PASSAGE FOR REVIEW.
+--

I have really struggled with learning new skills, since I fell in 2004. I could not read for a while, and I could not retain information, and I could not work with other people. I drifted from job to job, hoping I would find a better fit, but I could never keep it together long enough to make a “go” of it. And I couldn’t maintain my focus on my tasks — it made me incredibly anxious and emotional (and explosive), and it also depressed me. That hindered my TBI recovery, and it made things even worse.

So, I had to find a different way, in a different place. So, I got away from doing that work, and I did more project management since 2010. But as much as I enjoy project management, I’m still not able to really do the kind of work I love — building things. Inventing things. Making things that no one has ever seen before.

That’s my happy place. And when my brain is engaged in programming, I feel whole and useful and complete. Time has no reality for me. I’m just “in it”… absorbed… So happy. So content. It used to be like that every single day for me, and even when I was working for people who exasperated and frustrated me and had no clue what they were doing, I still got to code. I still got to make things.

I’d really love to get back to that… to have that sense of satisfaction and fulfillment on a regular basis… to be totally and blissfully absorbed in my work, like I used to be.

rundown house in a field
This is kind of what my programming career seems like to me

I had a dream the other night, that my spouse and I were looking for a place to live. We were back in an old neighborhood we used to live in, and we were shown a house we used to live in. Before, we’d been in cramped quarters, because there was all sorts of leftover furniture and junk from prior residents in many of the rooms and the basement. The house was even more run-down when we looked at it again, but we loved that house. It had a lot of rooms that were full of the same old junk that was there before. The lawn was grown up, the neighbors had taken over the garden plot, and the roof was leaky.

+--

ENTRIES PROVIDED.

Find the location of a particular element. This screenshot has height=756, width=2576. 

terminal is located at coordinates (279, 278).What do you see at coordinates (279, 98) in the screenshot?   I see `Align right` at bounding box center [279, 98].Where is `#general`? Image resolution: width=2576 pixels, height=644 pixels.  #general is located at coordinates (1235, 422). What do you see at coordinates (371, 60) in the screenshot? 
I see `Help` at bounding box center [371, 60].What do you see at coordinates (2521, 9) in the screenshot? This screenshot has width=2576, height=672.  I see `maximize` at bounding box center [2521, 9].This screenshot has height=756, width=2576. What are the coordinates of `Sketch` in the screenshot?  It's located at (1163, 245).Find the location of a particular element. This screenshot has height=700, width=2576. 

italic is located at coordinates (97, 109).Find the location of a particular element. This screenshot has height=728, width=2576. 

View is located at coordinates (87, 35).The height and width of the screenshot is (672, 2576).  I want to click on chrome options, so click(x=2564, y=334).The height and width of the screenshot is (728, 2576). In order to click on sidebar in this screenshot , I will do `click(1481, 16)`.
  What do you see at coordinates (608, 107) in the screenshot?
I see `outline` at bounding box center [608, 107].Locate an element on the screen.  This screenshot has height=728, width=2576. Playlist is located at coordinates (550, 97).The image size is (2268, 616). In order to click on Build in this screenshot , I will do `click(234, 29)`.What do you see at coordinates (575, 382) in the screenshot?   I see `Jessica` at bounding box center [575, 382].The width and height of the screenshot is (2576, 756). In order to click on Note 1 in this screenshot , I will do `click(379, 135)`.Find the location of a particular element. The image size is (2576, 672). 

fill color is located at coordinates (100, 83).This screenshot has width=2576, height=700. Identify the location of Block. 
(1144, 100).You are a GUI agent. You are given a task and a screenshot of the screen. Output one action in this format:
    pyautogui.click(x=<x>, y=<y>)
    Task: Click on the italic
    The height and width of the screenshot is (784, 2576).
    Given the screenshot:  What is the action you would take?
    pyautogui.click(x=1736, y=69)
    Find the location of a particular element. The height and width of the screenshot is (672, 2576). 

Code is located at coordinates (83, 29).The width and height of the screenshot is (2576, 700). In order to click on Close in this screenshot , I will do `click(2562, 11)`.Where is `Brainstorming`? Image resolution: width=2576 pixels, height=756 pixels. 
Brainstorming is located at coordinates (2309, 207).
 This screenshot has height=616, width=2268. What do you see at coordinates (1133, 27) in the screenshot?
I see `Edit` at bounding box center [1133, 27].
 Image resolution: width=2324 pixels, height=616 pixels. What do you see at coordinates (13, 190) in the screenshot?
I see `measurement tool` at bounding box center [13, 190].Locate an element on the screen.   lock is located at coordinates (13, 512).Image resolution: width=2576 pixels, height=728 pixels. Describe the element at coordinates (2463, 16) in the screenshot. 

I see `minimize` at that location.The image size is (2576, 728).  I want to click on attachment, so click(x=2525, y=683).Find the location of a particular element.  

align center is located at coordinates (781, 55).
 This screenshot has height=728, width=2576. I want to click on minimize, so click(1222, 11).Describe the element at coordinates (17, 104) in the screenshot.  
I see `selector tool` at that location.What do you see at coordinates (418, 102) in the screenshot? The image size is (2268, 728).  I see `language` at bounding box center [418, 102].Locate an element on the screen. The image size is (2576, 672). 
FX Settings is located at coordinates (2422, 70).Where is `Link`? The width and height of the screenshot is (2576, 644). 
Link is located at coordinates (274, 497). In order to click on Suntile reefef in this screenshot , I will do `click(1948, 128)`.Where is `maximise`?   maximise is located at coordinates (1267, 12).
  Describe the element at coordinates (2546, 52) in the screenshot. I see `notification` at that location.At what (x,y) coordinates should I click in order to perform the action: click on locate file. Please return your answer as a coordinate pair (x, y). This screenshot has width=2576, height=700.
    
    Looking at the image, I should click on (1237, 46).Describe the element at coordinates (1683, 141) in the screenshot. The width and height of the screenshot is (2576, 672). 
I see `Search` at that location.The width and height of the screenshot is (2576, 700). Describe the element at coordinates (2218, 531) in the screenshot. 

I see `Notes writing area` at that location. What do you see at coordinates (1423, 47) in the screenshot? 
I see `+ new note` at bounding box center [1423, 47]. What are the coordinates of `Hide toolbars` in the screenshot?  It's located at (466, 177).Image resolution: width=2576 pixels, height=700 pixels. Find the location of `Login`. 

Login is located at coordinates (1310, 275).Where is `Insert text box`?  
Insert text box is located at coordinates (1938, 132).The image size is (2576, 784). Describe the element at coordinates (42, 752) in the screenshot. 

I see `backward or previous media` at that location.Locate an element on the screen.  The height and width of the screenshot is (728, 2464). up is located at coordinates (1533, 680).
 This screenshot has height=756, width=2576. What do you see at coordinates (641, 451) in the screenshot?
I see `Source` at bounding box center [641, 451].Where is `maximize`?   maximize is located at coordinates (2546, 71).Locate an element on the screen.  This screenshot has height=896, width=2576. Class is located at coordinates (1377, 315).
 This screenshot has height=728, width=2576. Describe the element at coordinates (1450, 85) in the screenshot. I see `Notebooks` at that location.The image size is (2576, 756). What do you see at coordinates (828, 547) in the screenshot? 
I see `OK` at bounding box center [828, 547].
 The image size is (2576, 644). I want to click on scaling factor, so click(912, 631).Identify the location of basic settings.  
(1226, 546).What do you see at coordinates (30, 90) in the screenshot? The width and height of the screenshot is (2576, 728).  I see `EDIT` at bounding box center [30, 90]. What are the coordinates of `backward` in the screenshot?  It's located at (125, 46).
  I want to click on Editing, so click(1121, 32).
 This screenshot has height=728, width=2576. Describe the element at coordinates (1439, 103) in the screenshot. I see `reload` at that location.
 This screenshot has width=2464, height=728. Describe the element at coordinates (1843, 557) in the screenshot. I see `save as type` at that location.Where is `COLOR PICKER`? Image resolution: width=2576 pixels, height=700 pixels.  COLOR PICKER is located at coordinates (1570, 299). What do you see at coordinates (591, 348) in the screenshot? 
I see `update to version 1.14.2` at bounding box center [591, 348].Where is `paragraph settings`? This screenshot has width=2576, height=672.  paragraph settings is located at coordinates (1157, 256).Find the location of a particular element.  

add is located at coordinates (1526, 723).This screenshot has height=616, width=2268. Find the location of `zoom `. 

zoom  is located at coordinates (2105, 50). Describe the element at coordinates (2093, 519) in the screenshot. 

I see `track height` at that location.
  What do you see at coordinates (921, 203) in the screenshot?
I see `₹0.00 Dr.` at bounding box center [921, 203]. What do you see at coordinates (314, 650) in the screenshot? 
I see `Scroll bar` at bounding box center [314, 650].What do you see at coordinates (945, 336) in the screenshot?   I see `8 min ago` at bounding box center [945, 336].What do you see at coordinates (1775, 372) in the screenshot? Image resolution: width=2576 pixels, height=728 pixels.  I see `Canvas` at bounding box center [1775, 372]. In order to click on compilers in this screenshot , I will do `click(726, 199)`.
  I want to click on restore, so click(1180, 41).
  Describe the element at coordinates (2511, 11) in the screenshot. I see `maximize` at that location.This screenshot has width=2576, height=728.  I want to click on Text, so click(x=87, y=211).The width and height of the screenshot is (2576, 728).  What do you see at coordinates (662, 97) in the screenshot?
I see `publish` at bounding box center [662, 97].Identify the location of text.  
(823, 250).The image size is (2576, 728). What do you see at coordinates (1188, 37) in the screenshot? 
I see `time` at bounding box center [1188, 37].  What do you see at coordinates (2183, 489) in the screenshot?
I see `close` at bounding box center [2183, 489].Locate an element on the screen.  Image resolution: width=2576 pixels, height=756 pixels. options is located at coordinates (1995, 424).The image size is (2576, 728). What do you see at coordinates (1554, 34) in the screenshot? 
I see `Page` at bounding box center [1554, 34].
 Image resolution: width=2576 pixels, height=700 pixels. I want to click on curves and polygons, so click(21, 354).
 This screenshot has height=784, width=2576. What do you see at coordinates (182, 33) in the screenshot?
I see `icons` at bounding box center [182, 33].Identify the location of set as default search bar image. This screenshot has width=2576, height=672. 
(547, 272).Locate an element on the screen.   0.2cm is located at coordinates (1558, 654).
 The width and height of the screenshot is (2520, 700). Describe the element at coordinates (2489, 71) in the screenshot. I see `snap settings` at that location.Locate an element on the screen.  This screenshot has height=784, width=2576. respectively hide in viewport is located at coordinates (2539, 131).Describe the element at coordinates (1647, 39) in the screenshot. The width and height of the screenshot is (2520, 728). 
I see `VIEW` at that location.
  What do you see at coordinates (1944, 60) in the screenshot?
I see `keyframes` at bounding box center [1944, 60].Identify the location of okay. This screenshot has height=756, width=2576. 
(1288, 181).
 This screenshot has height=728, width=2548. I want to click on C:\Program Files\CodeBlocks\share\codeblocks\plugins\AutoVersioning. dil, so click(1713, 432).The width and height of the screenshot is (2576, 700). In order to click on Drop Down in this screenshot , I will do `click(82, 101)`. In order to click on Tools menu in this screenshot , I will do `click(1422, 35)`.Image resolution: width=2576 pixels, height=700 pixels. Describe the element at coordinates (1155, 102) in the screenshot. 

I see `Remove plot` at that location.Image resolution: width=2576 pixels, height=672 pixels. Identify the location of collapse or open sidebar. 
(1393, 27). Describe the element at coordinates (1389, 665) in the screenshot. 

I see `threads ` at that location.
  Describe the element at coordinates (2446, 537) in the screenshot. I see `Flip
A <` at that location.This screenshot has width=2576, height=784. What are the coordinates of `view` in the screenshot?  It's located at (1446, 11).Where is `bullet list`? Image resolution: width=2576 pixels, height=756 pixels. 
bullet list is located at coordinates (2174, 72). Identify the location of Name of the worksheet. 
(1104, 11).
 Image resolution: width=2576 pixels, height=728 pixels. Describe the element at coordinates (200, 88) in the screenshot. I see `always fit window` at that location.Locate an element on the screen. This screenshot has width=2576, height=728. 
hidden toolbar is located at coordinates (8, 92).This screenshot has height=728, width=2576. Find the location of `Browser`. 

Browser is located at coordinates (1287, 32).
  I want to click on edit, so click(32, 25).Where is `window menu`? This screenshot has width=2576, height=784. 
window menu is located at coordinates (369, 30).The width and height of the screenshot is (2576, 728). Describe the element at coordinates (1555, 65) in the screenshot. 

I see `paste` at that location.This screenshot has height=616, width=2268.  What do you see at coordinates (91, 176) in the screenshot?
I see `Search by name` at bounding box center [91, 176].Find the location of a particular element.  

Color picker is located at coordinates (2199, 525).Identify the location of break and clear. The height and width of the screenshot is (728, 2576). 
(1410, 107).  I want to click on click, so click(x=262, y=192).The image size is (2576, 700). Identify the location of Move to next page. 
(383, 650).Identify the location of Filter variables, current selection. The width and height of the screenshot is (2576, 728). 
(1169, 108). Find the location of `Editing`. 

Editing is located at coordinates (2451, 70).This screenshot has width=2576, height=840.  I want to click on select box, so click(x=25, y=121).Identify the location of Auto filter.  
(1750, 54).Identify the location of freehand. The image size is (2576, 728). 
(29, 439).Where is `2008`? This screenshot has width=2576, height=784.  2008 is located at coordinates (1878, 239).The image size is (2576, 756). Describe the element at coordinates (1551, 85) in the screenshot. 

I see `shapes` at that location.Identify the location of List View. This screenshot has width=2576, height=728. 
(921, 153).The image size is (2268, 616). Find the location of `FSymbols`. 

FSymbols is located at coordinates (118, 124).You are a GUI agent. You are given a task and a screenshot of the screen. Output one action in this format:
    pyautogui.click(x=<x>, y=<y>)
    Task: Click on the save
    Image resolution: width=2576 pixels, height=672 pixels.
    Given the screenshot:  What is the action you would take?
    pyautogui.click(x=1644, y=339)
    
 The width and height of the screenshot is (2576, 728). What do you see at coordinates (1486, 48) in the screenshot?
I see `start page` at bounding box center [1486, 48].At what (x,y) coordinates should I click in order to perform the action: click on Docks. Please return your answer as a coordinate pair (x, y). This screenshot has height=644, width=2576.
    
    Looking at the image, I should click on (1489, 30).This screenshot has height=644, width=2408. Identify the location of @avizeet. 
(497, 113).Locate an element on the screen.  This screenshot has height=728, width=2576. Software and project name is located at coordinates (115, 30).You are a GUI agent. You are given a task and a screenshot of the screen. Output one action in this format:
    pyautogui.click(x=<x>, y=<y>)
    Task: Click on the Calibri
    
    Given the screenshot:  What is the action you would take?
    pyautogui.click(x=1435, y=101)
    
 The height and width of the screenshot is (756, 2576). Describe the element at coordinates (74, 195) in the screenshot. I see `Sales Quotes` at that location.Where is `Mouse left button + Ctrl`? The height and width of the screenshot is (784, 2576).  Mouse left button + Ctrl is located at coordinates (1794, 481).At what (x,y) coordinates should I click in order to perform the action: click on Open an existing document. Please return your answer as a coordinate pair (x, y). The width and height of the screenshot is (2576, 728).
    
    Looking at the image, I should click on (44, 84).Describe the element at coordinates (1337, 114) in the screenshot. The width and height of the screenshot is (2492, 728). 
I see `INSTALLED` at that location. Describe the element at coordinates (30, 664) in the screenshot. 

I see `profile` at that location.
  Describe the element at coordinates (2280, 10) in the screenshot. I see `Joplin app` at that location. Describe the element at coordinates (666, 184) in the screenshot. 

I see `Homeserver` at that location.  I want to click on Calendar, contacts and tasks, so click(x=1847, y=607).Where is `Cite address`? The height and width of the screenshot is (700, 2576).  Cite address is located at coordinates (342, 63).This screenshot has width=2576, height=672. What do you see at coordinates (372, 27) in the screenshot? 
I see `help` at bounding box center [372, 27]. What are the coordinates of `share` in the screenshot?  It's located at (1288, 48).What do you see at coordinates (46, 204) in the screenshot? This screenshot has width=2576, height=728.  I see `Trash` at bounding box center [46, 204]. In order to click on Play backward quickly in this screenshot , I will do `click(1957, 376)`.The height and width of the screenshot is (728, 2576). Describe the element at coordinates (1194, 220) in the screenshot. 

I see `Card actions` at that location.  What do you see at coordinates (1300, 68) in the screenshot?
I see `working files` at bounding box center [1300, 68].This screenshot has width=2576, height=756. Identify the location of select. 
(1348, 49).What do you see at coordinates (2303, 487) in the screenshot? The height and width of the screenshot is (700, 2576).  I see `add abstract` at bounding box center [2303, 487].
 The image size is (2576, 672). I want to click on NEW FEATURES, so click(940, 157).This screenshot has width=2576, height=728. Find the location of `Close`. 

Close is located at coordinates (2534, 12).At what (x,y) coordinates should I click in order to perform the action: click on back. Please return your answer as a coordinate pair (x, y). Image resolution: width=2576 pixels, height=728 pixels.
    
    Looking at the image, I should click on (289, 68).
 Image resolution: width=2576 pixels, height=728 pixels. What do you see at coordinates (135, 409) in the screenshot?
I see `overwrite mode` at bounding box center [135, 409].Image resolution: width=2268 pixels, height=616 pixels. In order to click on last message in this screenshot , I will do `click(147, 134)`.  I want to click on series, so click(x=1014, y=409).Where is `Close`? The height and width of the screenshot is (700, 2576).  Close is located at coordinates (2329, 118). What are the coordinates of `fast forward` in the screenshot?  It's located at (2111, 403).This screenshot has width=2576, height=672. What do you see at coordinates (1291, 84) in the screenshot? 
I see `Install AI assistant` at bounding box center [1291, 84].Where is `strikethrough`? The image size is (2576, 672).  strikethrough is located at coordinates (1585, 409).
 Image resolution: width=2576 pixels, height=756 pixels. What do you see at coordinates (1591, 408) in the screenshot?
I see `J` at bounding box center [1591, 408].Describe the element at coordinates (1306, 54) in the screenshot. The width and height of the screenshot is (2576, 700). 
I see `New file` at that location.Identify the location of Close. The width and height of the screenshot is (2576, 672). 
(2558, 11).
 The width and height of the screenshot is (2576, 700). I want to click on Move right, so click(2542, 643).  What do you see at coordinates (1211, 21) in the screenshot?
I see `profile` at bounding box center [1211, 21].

+--

ACTIVITY LIST.
[1] List the three problems with the house that the final sentence of the TBI recovery post above names.
[2] According to the TBI recovery post above, what kind of work has the writer done more of since 2010?

RESULTS FOR THE EXERCISE.
[1]
- The lawn was grown up.
- The neighbors had taken over the garden plot.
- The roof was leaky.

[2] Project management.